Sales tax revenue for local governments in July fell 8.2% compared to the same period last year, according to New York State Comptroller Thomas P. DiNapoli. Collections for counties and cities in July totaled $1.3 billion, or $116 million less than in July 2019. Although revenue is still down compared to July 2019, the decline is less steep than any month since March, when the COVID-19 pandemic began to affect sales tax collections, the State Comptroller’s Office reported.
Nearly every county in every region of the state saw overall July collections drop year over year. Only four counties had increases, including Westchester where its tax rate increase in August of 2019 boosted year-over-year growth by 18.7%. County decreases ranged from 2.1% in Essex to 19.7% in Schuyler. New York City experienced a 7.3% decline, amounting to a $44.6 million reduction in revenues. While less dramatic than the 46% ($375 million) decrease seen in June, this represents another month where the city’s sales tax revenue dropped significantly over the same month in the prior year.
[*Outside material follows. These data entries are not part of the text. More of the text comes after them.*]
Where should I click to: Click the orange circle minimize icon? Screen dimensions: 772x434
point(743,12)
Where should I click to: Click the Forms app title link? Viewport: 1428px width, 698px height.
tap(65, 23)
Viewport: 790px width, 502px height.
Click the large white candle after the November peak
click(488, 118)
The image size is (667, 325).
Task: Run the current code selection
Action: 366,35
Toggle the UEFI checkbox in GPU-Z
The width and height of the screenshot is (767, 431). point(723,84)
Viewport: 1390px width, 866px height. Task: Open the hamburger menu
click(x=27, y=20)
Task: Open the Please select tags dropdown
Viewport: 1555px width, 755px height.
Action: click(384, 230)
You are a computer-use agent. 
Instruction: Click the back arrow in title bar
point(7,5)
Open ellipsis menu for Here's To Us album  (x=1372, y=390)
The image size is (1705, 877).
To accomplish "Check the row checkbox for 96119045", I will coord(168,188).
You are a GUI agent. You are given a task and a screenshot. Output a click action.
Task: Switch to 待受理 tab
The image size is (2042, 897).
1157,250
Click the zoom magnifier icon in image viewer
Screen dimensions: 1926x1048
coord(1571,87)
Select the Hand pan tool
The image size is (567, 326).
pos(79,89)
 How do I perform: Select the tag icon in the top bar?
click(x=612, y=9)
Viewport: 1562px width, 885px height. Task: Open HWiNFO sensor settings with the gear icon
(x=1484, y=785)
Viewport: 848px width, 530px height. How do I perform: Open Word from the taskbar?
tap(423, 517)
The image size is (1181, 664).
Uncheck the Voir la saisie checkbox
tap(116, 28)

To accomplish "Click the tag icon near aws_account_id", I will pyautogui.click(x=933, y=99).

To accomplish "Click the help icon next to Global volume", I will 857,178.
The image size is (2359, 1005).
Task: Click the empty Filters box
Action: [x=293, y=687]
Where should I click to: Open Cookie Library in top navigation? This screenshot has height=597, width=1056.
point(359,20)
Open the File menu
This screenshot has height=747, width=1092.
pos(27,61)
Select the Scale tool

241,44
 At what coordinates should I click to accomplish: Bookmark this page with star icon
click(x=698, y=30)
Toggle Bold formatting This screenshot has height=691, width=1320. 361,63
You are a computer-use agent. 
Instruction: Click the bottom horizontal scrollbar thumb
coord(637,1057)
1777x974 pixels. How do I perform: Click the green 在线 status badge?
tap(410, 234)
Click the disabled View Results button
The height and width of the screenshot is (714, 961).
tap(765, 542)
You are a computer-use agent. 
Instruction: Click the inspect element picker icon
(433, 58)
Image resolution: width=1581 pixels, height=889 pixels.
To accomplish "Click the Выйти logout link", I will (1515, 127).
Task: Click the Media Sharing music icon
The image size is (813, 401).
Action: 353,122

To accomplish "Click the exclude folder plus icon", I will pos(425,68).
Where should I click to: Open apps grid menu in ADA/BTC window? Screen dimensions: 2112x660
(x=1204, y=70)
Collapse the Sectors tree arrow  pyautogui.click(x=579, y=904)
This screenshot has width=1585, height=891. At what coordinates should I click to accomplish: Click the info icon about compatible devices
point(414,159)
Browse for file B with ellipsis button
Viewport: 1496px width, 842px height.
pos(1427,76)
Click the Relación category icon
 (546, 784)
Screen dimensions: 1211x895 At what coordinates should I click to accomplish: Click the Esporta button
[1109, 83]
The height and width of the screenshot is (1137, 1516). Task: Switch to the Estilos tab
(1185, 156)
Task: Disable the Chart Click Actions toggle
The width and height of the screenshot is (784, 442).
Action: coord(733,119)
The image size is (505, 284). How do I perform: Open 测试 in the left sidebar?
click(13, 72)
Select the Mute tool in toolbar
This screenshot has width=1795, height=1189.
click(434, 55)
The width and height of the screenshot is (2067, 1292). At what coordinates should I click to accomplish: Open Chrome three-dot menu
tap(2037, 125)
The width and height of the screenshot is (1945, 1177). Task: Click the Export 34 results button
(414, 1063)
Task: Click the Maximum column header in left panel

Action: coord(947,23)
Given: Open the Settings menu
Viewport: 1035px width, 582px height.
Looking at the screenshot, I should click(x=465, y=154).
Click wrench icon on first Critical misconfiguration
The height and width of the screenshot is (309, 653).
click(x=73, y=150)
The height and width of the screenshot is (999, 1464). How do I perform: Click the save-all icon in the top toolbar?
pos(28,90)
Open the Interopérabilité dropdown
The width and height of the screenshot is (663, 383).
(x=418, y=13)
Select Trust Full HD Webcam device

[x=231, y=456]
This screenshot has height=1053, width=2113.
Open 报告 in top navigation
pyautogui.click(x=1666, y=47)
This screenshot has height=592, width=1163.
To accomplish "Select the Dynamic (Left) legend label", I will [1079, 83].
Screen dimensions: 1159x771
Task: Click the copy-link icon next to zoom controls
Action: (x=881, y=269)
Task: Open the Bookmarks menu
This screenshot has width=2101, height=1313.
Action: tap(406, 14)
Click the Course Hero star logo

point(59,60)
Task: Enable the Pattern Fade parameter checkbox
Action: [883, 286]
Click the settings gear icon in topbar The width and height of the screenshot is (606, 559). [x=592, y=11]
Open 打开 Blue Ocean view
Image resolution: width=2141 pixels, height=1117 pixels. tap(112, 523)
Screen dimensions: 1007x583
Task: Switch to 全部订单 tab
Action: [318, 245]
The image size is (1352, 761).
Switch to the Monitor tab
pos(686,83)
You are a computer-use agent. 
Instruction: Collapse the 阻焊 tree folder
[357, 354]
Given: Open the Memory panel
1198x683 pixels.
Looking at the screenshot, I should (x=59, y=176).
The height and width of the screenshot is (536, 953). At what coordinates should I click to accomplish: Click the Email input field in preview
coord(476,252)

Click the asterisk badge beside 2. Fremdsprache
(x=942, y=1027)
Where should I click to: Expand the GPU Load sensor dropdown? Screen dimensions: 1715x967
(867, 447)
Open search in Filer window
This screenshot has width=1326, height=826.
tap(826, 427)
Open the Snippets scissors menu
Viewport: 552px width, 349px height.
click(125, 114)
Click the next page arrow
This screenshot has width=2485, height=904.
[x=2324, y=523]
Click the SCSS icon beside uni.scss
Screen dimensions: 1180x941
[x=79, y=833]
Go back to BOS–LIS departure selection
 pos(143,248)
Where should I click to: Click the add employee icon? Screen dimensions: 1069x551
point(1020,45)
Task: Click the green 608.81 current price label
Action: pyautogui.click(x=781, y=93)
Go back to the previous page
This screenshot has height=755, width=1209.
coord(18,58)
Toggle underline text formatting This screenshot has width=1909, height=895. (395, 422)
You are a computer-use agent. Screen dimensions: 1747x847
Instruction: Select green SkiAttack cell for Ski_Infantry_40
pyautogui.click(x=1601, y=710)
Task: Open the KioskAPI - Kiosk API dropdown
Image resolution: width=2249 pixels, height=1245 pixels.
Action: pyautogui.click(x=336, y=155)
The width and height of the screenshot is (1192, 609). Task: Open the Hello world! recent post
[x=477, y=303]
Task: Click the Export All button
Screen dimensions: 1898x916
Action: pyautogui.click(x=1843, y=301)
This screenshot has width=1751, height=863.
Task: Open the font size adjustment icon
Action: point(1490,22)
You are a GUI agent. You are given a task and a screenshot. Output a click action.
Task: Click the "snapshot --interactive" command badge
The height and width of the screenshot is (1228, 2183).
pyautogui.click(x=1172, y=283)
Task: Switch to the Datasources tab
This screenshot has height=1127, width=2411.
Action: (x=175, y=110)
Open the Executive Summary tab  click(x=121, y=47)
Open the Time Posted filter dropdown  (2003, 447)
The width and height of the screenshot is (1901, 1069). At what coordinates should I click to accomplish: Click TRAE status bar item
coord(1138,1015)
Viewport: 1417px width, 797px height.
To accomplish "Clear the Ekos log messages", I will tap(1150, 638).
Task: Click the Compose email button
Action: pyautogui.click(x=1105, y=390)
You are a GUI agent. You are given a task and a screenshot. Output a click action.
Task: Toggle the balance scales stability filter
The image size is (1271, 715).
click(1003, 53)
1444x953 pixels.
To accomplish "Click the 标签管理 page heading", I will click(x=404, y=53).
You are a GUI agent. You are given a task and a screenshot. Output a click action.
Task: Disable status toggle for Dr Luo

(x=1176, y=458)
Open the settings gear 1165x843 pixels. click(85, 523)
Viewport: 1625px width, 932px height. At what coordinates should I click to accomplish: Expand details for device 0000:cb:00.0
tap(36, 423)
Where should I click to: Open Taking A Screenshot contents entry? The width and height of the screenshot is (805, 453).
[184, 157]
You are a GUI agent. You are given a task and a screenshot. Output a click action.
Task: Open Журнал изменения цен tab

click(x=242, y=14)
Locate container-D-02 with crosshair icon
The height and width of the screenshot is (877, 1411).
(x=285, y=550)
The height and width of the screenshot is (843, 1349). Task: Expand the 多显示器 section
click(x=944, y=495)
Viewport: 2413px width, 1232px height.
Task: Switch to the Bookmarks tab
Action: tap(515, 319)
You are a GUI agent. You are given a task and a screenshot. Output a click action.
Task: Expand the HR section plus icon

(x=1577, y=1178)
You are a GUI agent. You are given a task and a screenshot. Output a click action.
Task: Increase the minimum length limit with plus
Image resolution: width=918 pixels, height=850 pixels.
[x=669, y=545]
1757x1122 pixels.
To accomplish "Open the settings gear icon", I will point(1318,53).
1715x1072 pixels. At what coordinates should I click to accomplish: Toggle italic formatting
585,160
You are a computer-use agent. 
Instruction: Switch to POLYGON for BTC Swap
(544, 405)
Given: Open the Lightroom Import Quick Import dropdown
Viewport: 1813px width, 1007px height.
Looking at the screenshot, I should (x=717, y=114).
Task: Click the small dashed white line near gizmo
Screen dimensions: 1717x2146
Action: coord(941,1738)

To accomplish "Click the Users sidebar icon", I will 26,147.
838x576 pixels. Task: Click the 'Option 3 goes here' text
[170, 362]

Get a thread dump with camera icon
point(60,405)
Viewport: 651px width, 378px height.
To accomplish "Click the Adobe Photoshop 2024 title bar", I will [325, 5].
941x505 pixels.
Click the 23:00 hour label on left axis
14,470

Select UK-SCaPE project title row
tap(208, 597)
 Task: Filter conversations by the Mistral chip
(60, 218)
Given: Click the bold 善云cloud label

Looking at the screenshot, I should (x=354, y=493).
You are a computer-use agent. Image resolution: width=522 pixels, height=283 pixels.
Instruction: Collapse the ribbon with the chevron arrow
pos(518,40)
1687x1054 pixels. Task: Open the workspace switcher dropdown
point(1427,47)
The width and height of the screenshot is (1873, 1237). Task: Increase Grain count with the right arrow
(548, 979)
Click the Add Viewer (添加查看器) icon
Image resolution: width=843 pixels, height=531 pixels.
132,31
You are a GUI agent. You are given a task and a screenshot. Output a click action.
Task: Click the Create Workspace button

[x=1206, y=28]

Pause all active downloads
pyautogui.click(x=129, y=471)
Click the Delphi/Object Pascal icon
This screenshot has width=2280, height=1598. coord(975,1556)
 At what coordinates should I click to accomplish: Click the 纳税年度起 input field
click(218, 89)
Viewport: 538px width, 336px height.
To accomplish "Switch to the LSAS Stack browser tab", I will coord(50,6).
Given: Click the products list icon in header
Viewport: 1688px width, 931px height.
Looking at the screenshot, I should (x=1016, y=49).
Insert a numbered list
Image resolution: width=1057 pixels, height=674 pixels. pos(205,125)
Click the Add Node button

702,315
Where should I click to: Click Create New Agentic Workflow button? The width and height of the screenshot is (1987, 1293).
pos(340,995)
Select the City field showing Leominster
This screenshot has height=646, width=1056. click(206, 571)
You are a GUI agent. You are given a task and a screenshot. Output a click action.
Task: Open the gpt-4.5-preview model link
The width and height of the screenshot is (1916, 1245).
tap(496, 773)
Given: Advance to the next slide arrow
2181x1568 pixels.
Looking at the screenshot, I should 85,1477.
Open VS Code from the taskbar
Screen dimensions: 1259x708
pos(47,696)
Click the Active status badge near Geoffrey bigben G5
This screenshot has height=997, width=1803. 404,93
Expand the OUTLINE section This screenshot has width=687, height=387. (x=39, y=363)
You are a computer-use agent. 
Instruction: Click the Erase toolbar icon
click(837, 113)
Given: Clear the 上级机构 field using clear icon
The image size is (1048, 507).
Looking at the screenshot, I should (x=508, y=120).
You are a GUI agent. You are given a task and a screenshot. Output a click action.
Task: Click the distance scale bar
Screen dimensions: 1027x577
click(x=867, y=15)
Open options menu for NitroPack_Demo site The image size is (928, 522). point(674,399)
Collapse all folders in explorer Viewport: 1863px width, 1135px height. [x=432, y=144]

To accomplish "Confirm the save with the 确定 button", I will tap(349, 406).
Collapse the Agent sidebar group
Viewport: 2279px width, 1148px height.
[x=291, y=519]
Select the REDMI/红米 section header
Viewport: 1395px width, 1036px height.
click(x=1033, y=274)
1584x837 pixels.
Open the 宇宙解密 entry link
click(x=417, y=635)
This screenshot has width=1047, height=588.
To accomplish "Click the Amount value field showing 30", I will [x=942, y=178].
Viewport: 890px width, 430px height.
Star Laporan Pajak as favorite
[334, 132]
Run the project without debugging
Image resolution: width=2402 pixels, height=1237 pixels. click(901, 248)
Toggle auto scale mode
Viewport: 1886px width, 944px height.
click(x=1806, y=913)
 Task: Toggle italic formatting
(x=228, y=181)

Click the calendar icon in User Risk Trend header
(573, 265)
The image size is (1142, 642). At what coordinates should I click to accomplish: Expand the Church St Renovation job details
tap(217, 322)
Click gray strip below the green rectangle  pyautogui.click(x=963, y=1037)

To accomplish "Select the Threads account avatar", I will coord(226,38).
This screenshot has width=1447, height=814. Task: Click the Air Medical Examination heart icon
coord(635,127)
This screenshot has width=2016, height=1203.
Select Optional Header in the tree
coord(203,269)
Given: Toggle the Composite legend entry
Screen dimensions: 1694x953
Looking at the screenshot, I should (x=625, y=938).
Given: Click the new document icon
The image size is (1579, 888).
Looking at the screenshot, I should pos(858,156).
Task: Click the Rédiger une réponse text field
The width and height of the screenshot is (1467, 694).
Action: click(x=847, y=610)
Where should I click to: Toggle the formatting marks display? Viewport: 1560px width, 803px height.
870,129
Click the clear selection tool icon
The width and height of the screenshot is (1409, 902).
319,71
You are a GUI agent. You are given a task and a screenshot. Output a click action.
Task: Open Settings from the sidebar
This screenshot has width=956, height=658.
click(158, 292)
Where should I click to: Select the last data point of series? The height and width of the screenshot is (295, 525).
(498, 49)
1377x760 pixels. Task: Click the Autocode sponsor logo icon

Other Mid-Hudson counties all registered sales tax declines in July as compared to July 2019 with Orange County posted the largest decrease at 12.7%, followed by Rockland (-8.4%), Sullivan (-7.9%) and Putnam (-7.5%).
Yonkers posted the largest decline in sales tax revenue in July at 12.1%, followed by New Rochelle (-10.6%), White Plains (-9.7%) and Mount Vernon (-1.4%.
“New York’s local governments continue to see a significant downturn in sales tax collections, a major source of revenue. This is going to have a long-lasting effect on revenues for counties, cities and many towns and villages around the state,” DiNapoli said. “The federal government needs to step up and provide financial help to those hit hard by this virus. Without action, communities may need to make severe cuts to critical services.”
Last month, DiNapoli reported that local sales tax collections dropped 27.1% in the April-June quarter, down $1.2 billion from collections in the same quarter of 2019.
Over the five-month period of the pandemic’s effects (starting in March, when only New York City showed losses, and continuing through July), local governments have received $1.4 billion (18.7%) less than they did during the same period in 2019.
Collections for the month of June showed some improvement in most regions. Total collections were down 25.4% compared to June 2019, largely due to a steep decline in New York City. Most counties saw an improvement compared to the significant drops in April and May, and many had year-over-year June increases.